> **Item position entries**:
_ _ _ _

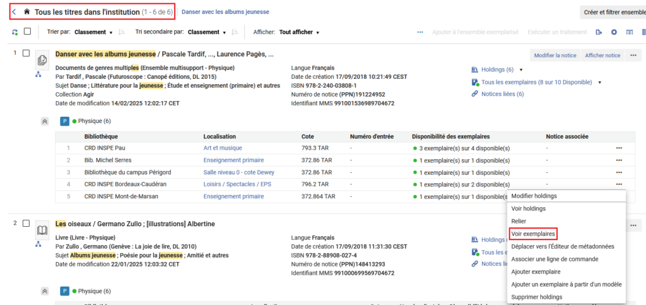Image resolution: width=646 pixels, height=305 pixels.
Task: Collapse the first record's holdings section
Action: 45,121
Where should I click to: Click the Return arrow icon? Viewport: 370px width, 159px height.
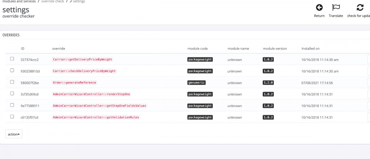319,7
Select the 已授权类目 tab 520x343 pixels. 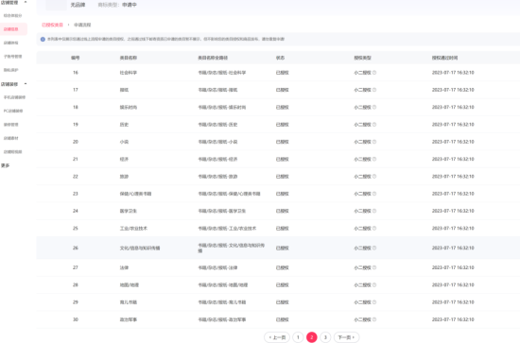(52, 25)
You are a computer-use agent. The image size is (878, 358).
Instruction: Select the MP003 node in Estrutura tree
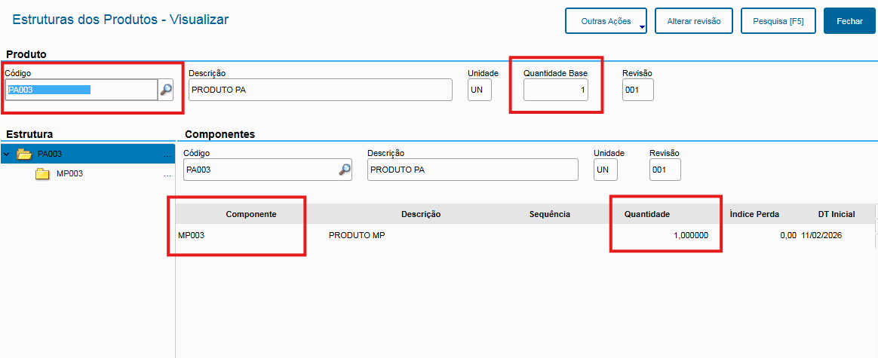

_ _ _ _

> **WHAT THE EXERCISE ASKS**: Convert the rows into a JSON list of strings, beginning with the line containing "You are a computer-use" and continuing through the end of the rows. Use one string per line, skip blank lines, and leave the pictures out.

> **COMPLETE ANSWER**:
[
  "You are a computer-use agent. The image size is (878, 358).",
  "Instruction: Select the MP003 node in Estrutura tree"
]